A Brief History of Intergrams
Intergrams was written
during the period 1988 - 1992 and originally published by Eastgate
Systems on floppy disk. It is my earliest fully interactive work,
and was developed, like my other works of that period, in the
Macintosh-only environment called Hypercard. However the origins in
my work of many of the concepts in Intergrams go back much further. Early experiments
with the diagram notation (done with pen and paper) date back to
1968. The motivation for deploying an “external” diagrammatic syntax
came from a desire to translate into poetry a concept that composers
were using with what seemed to me like complete ease: tone clusters. Hearing the term
‘tone cluster’ triggered a virtual explosion in my head: I simply had to do word clusters! But
this is much easier said than done. When a painter puts down color
on top of color, the result is still colored space. When a composer
puts sound on top of sound, the result is still sound. But putting a
word on top of another word does not result in any kind of language
object that would be familiar — it certainly isn’t a word — and is
likely to be mostly illegible. In addition, there is a structural
problem. The part of speech of a word is partly brought by the word
itself, and partly brought by context. What is the “part of speech”

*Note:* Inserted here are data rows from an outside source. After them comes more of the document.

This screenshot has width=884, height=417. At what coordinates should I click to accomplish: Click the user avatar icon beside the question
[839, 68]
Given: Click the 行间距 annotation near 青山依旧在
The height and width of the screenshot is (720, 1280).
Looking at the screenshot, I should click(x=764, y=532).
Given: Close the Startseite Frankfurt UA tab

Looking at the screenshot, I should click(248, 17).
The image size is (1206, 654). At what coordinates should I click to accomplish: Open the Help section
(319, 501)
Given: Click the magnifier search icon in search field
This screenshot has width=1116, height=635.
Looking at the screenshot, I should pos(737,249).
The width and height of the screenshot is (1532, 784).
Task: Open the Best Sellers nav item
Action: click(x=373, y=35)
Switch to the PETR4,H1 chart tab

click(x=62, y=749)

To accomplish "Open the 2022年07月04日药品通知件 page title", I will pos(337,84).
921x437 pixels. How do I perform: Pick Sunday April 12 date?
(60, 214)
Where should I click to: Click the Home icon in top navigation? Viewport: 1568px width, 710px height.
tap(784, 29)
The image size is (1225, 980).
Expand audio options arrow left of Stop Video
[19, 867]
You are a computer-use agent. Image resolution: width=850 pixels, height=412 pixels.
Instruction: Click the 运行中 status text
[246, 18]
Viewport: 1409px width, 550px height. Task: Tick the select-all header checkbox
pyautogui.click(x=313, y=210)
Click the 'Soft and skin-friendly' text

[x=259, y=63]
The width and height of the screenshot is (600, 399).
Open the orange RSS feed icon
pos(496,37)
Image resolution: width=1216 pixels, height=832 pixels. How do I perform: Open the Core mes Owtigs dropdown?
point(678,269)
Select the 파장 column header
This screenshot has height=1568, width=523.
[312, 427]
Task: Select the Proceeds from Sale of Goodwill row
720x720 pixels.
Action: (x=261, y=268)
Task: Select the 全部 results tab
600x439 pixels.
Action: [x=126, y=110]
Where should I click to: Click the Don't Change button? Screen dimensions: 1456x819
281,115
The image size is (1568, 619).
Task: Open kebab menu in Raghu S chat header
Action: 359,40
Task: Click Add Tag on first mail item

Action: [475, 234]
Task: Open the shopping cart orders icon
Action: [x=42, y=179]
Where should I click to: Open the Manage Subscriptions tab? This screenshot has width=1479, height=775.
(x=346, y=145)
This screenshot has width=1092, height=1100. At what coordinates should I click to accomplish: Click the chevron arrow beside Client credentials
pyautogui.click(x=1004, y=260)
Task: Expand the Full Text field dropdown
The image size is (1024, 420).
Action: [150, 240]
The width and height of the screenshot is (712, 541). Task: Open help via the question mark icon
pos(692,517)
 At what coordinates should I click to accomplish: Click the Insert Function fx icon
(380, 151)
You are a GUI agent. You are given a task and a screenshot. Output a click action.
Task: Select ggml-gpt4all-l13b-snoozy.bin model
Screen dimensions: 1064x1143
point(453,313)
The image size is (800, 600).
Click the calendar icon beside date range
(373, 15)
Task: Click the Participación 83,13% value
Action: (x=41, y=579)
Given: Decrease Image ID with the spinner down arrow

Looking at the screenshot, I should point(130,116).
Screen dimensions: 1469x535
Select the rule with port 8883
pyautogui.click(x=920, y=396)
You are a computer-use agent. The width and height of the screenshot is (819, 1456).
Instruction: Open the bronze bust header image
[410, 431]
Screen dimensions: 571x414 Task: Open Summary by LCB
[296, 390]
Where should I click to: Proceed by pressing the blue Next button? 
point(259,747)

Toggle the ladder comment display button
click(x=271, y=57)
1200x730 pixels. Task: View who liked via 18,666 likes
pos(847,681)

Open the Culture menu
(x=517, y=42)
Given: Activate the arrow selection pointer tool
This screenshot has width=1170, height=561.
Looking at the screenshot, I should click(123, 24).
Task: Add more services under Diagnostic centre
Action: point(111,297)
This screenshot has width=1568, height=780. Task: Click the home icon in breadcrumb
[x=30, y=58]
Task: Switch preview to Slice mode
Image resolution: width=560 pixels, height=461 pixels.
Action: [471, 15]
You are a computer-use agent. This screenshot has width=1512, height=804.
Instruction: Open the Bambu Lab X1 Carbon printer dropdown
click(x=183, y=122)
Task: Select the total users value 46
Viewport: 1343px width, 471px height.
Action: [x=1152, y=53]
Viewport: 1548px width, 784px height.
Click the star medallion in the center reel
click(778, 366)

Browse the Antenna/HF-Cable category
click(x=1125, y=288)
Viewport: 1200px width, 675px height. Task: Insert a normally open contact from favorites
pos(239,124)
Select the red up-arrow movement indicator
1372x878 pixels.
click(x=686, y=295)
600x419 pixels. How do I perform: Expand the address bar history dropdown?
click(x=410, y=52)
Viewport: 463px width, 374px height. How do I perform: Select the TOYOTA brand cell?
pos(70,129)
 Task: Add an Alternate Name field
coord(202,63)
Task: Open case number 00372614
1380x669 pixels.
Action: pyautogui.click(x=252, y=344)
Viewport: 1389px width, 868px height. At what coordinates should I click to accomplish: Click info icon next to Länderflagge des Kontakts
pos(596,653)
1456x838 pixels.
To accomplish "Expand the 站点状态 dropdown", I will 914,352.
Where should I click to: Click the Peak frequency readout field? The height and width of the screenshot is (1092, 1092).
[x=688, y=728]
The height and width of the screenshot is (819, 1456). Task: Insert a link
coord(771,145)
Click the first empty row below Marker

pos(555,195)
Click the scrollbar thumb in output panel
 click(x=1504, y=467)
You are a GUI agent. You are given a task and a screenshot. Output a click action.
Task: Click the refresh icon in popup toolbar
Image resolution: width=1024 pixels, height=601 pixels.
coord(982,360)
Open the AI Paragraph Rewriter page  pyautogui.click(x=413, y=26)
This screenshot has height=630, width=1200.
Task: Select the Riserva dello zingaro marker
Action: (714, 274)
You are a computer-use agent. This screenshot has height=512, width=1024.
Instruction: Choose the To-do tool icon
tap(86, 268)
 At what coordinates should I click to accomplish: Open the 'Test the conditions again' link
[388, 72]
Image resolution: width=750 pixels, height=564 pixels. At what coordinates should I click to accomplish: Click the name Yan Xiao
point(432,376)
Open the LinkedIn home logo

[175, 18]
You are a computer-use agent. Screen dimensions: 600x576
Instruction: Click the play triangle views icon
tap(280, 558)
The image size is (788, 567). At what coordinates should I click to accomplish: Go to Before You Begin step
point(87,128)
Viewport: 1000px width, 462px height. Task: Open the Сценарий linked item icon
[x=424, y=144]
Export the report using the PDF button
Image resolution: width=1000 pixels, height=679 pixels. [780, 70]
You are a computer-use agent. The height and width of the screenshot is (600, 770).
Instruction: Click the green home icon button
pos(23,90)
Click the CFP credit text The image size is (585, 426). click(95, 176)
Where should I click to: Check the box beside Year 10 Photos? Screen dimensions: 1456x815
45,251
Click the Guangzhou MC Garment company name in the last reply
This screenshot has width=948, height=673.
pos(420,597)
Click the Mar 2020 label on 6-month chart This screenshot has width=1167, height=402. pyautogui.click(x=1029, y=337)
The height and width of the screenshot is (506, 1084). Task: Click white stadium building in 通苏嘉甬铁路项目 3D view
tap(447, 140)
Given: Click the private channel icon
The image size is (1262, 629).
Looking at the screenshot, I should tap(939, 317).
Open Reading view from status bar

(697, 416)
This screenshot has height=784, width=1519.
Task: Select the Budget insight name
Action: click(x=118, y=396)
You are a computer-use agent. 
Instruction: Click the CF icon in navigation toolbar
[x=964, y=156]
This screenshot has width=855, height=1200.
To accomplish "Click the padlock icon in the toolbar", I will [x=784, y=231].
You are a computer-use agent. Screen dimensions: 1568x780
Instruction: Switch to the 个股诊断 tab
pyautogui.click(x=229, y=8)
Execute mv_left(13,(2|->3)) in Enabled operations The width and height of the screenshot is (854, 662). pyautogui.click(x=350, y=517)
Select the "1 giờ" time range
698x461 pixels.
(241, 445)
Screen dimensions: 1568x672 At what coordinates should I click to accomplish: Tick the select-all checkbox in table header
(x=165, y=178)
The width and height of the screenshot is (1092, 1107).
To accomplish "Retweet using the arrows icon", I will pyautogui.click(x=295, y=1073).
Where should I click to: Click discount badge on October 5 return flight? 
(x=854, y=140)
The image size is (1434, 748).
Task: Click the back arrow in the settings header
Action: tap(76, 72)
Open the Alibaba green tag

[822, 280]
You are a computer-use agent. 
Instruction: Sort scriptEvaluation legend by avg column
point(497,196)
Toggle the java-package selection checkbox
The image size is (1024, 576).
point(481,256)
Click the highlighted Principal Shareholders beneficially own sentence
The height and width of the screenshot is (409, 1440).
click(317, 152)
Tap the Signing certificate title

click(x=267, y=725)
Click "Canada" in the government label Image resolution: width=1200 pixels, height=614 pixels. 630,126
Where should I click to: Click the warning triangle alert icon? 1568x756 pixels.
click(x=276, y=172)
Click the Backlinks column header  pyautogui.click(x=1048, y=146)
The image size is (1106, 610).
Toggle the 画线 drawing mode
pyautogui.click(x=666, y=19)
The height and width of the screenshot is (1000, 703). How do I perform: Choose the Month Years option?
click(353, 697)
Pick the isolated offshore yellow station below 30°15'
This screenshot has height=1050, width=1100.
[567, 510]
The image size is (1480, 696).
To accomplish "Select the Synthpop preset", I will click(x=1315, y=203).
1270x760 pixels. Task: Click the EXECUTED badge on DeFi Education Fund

of a word cluster? This question loomed as a real conundrum. An
obvious solution to this dilemma was to indicate syntax explicitly,
with an external notation. So began the Diagram Poems, which have
become the core of my lifelong work. As far as I can recall, the
earliest public showing of any diagram poems came with an
installation at The Kitchen in New York called Permanent and Temporary Poetry 5/75
which was done in conjunction with a performance. Diagrams
Series 3 was published in 1979, and Diagrams
Series 4 in 1984. While by Diagrams Series 3 I was already working on a
computer, and the poems were reproduced as computer printouts, these
were still completely works on paper; the original concept that
started the whole thing, word clusters, was implemented only very
approximately, using graphical positioning of what I would rather
have made be layers on top of one another. Approximately in 1987,
while playing with a small drawing program in an environment called
Smalltalk V — which actually ran under MSDOS! — I realized that by
means of interactivity I could finally actually implement the original
motivating concept: word clusters. At this point I had two possible
pathways: spend years learning the class libraries of Smalltalk and
implementing my own classes to do word clusters, or buy a Macintosh
(which I didn’t own at the time) and simply hope that Hypercard —
which I had heard about but never used — would do the job. It didn’t
take long to work this out: if I went the Smalltalk way I would
spend years writing code and not actually making poems. So began Intergrams.
As originally implemented, Intergrams
required Hypercard to run, so was only available on the Macintosh.
In 1996, Intergrams was
released for Windows. This was accomplished using an environment
called Oracle Media Objects (OMO). OMO had no ability to read
Hypercard project files (called “stacks”), but had an almost
identical basic model, and could understand simple Hypercard scripts
almost unchanged. It was relatively simple to create a script in
Hypercard’s programming language (called Hypertalk) which would walk
my stacks, dump the graphics to graphics files, and create a
description of the behavior of each “object” (in the loose sense of
the word) as a text file in a simple file format designed for this
project. A second OMO script would read these files, import the
graphics, and recreate the stack in OMO. This was possible (and in
fact not difficult) because both Hypercard and OMO may be said to be
“self-describing”: it was possible to write a script in Hypertalk
which would walk through e.g. every card, or button, and these were
objects whose properties were accessible in Hypertalk. (And likewise
for the programming language of OMO.)
Oracle discontinued support for OMO, and more grievously, Apple did
not port Hypercard to OS X, and discontinued support for MacOS
Classic. Hypercard became a completely stranded platform. However,
the methodology used to port Intergrams from Hypercard to OMO showed
how the same materials “dumped” from Hypercard could be interpreted
in Squeak to create a portable cross-platform version of Intergrams
that will run on both new and older computers.